[Element and text location data]
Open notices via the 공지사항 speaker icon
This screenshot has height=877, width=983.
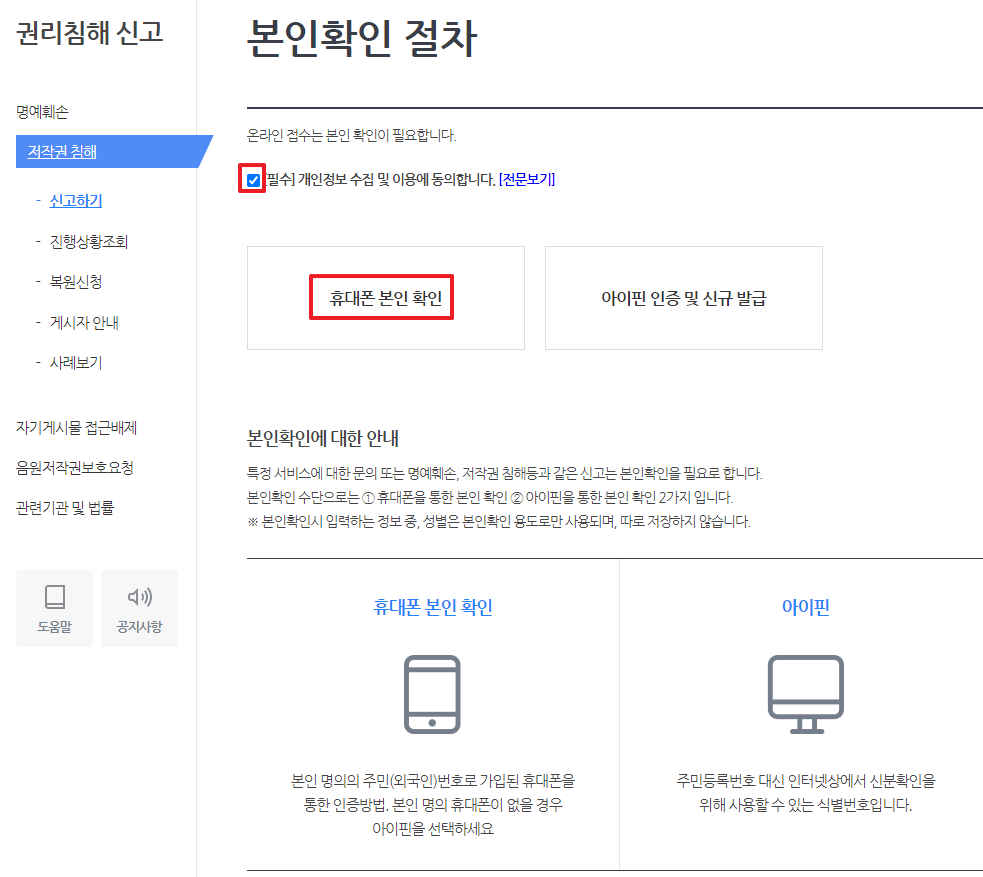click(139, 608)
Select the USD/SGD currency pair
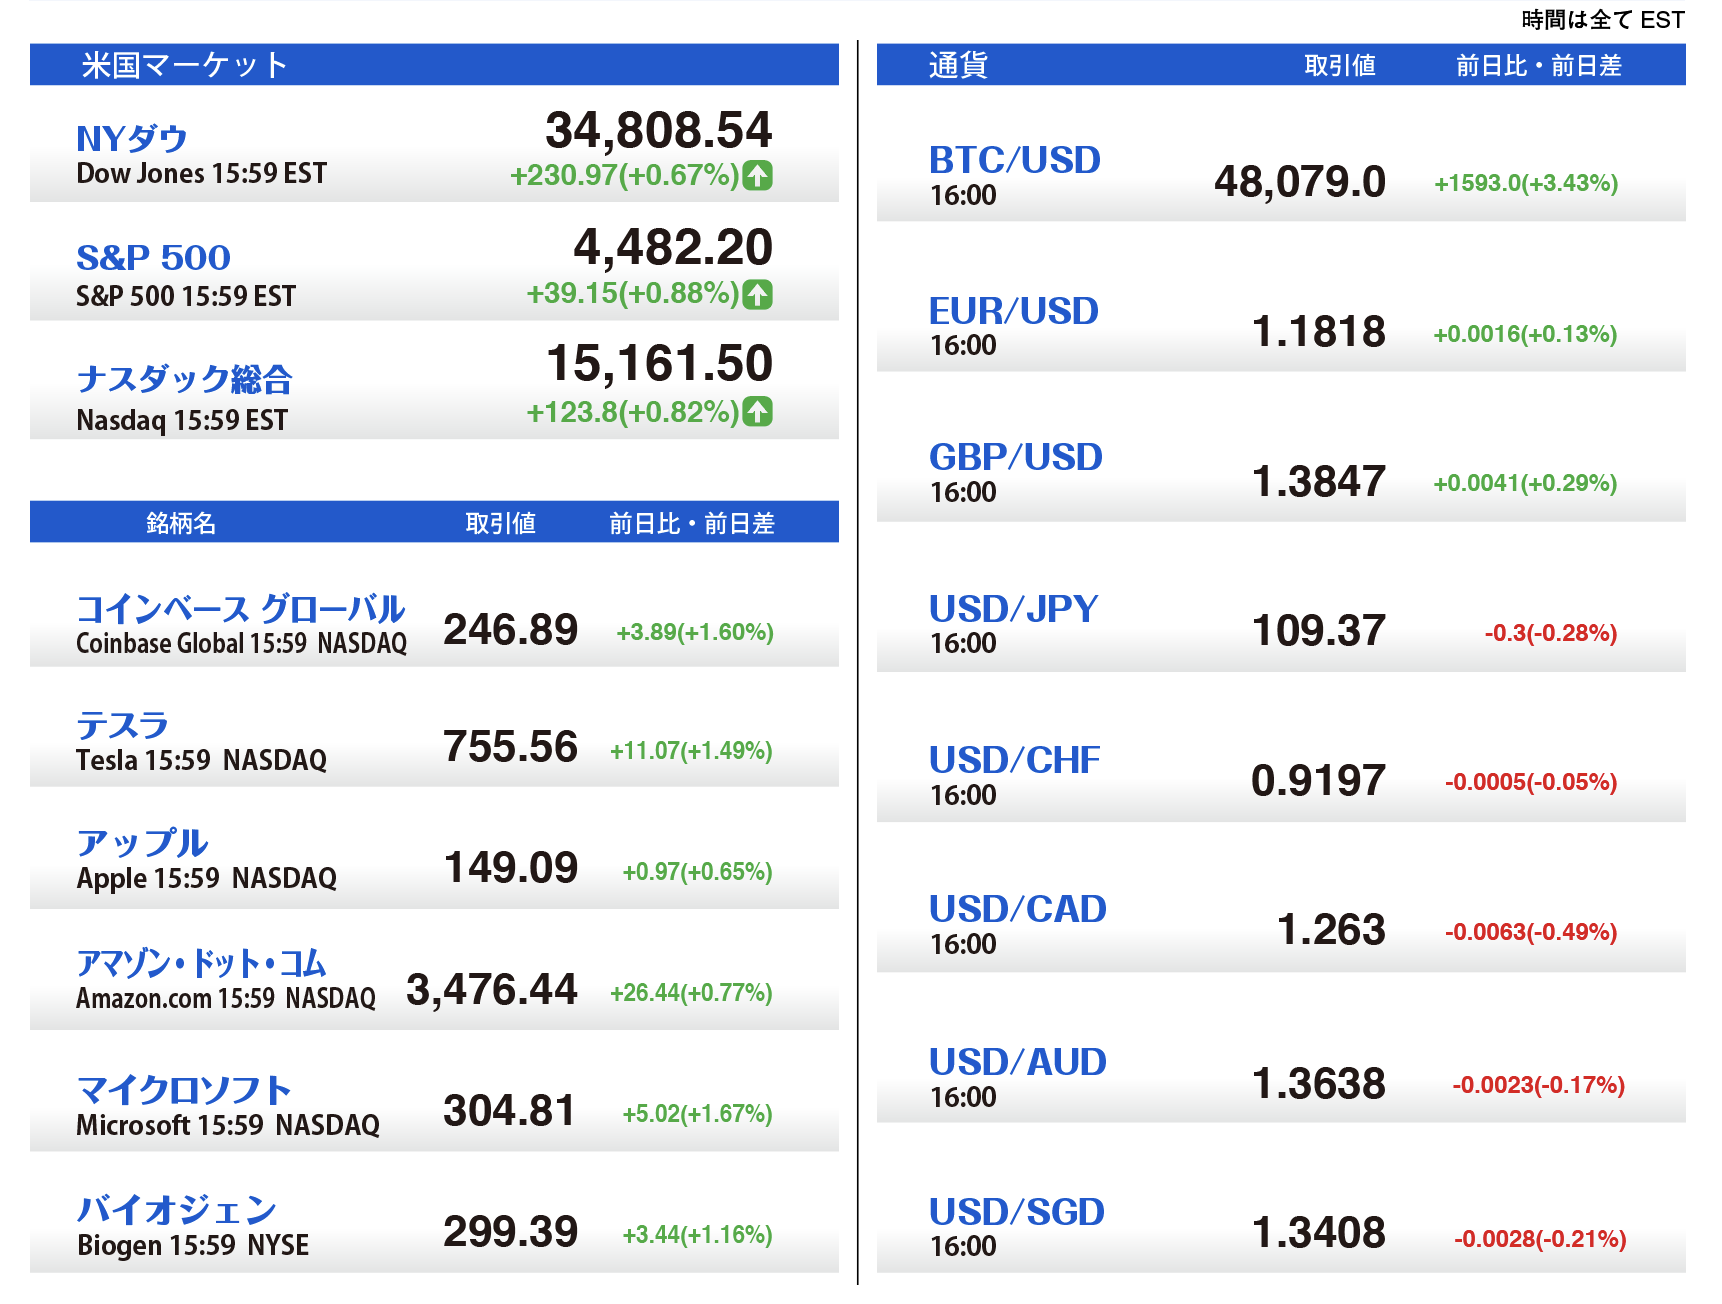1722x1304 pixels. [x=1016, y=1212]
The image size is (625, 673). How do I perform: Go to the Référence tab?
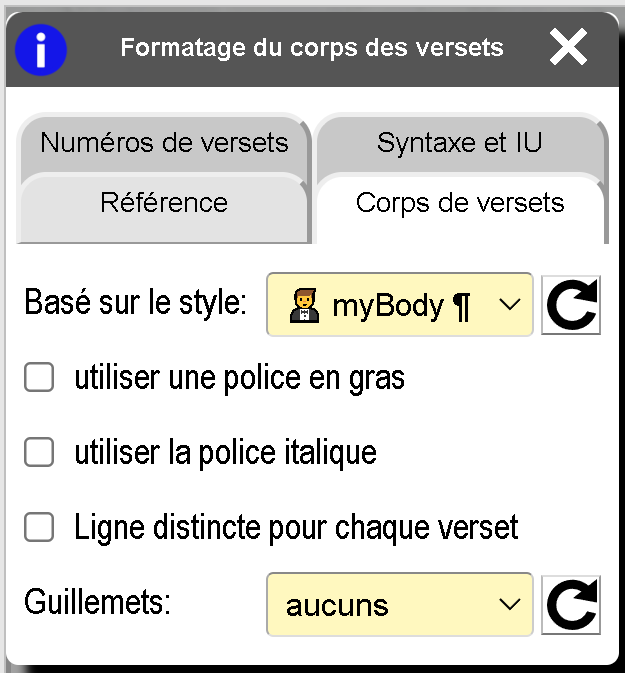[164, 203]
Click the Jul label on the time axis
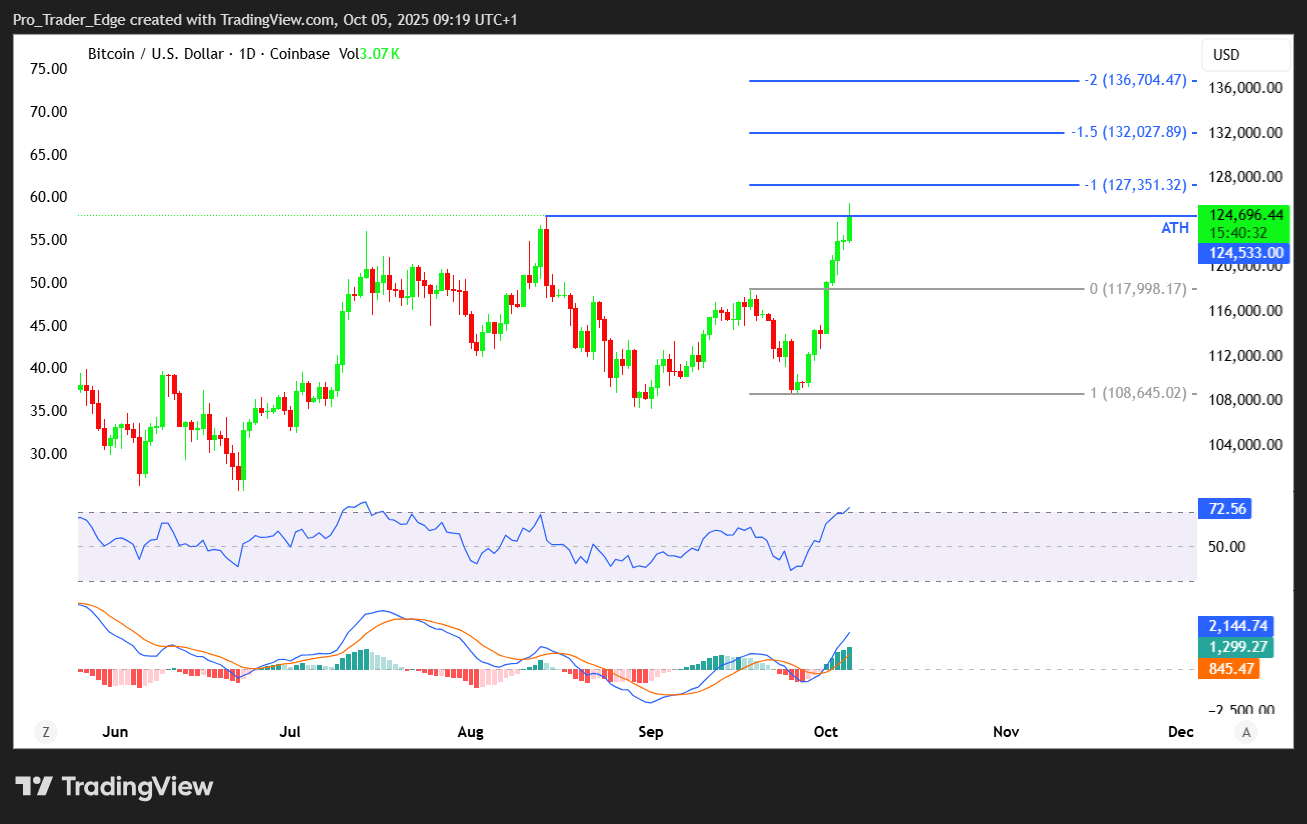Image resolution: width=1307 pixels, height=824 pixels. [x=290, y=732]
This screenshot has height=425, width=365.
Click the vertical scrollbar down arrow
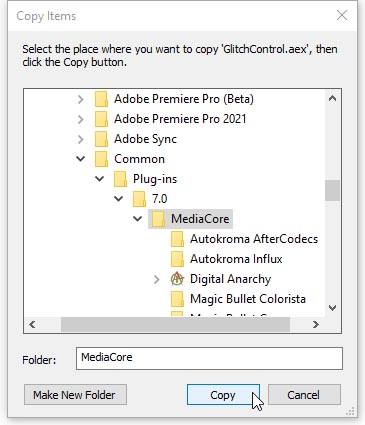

**SHORT PROBLEM**
Present everything in the entries from the line containing "Click the Jul label on the time axis" through the end as a Markdown table with the columns "Row" and "Line," omitting blank lines and leaving the pictures out.

**COMPLETE OUTPUT**
| Row | Line |
|---|---|
| 1 | Click the Jul label on the time axis |
| 2 | Image resolution: width=1307 pixels, height=824 pixels. [x=290, y=732] |
| 3 | This screenshot has height=425, width=365. |
| 4 | Click the vertical scrollbar down arrow |